## Exercise details
Below are some records; output exactly the lines from the line with "Task: Export the grid to Excel" to the line with "Screen dimensions: 1920x1080", both ends kept, and nothing more.

## Data to process
==*==

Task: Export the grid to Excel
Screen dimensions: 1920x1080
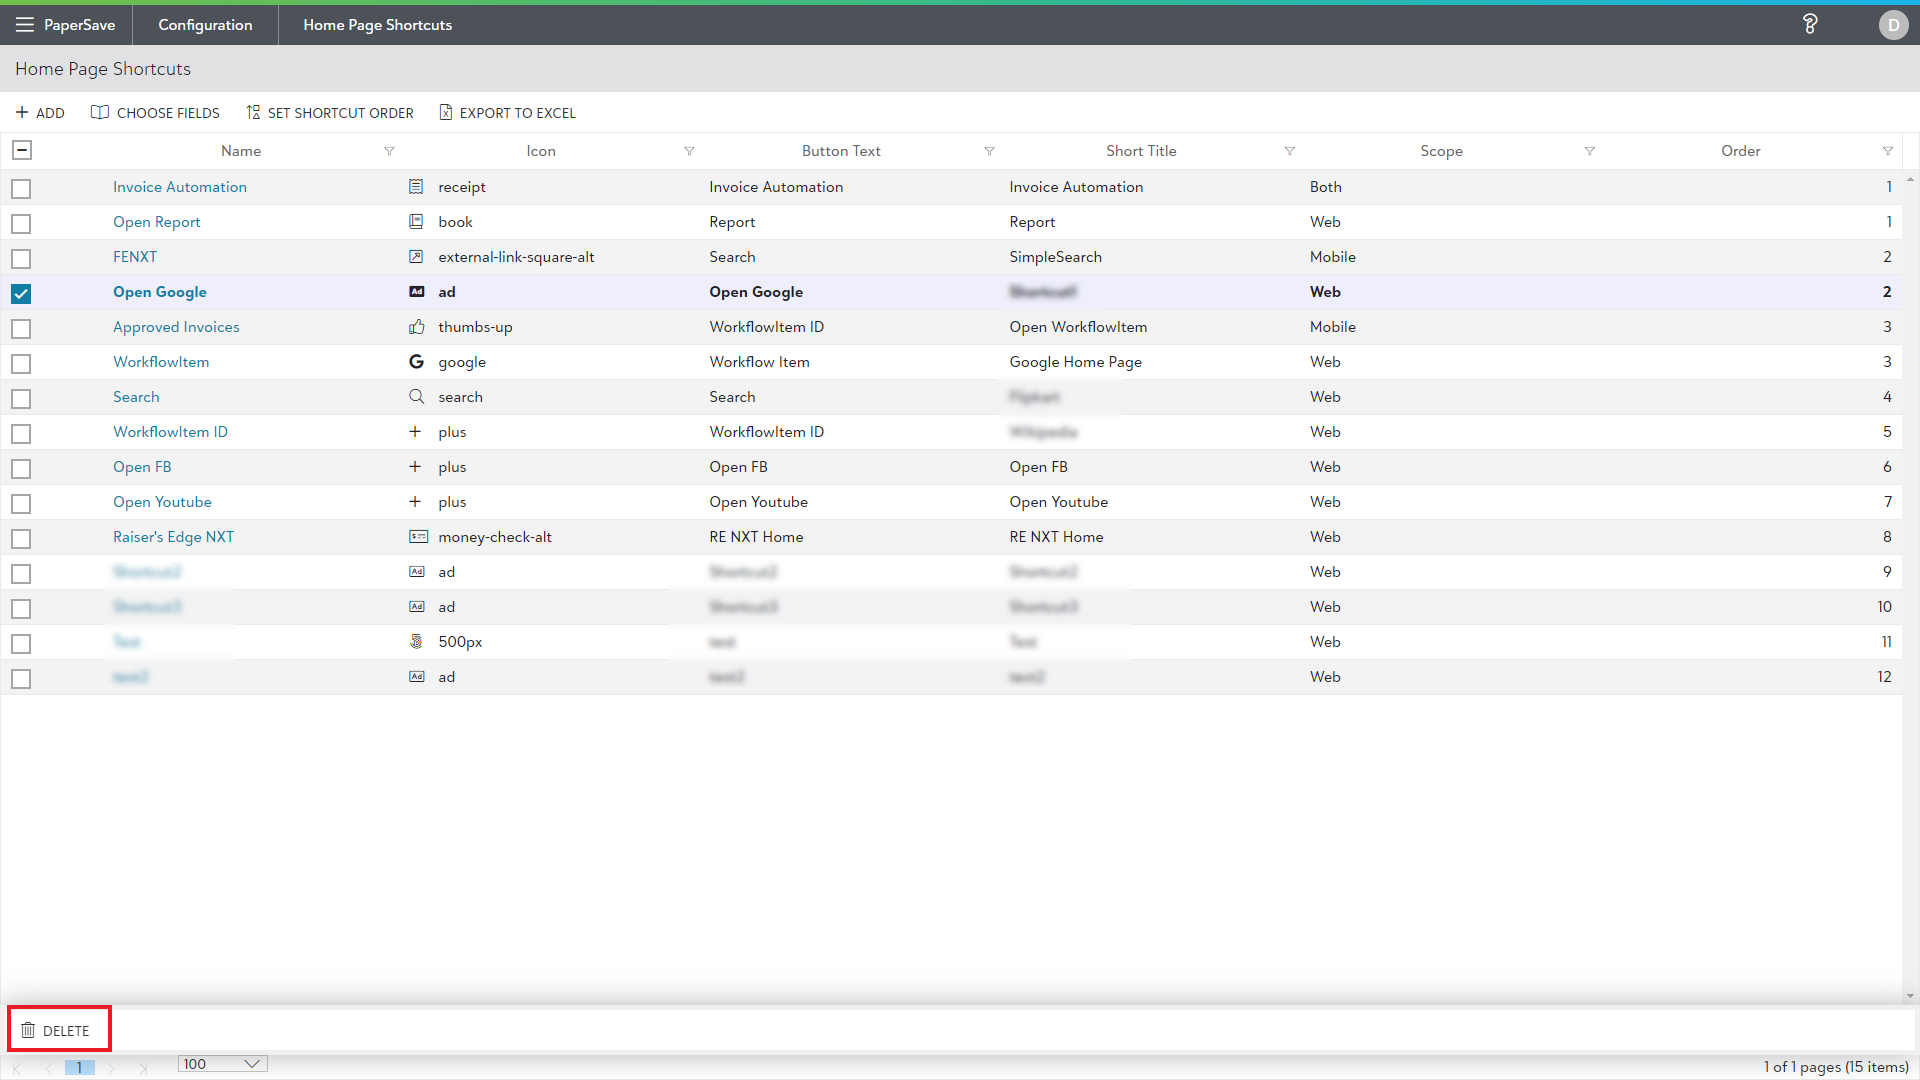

==*==

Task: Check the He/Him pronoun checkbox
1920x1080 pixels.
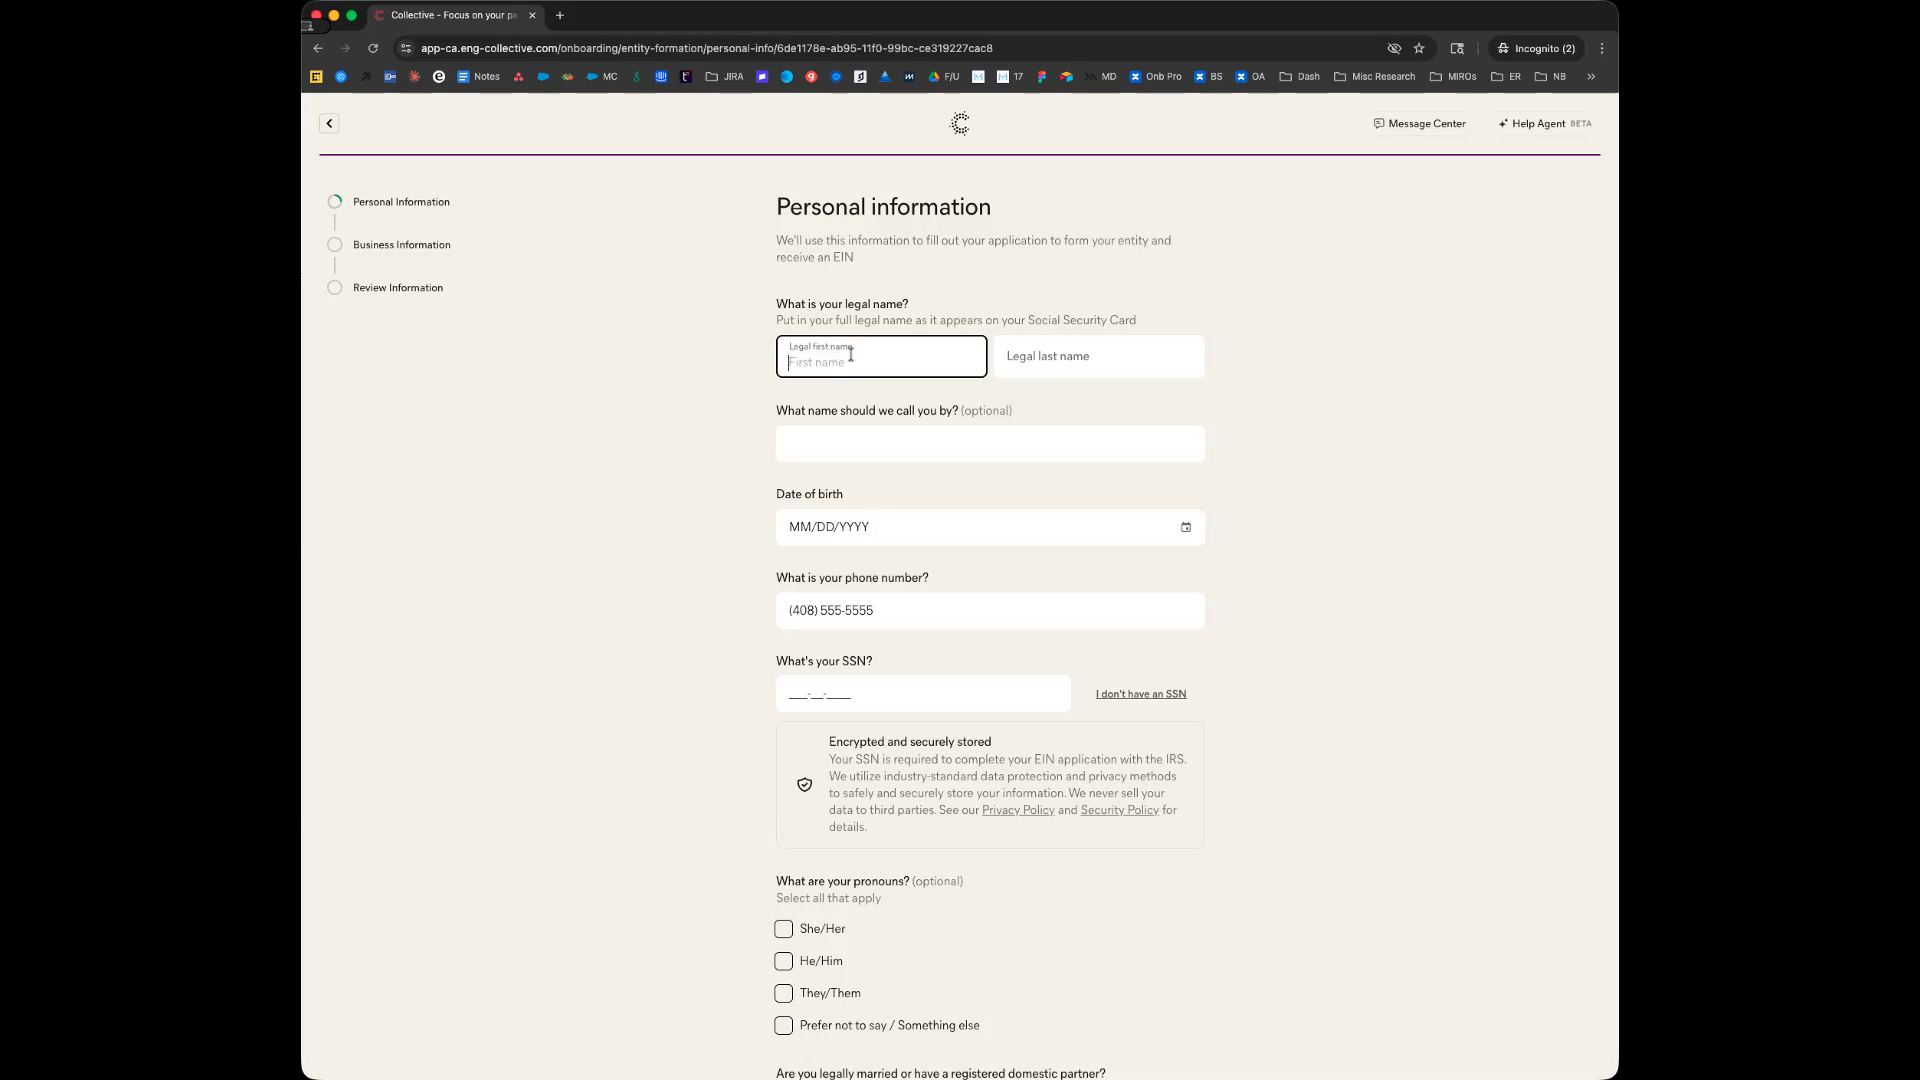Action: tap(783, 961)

==*==

## Reply to the task
Task: Export the grid to Excel
Screen dimensions: 1920x1080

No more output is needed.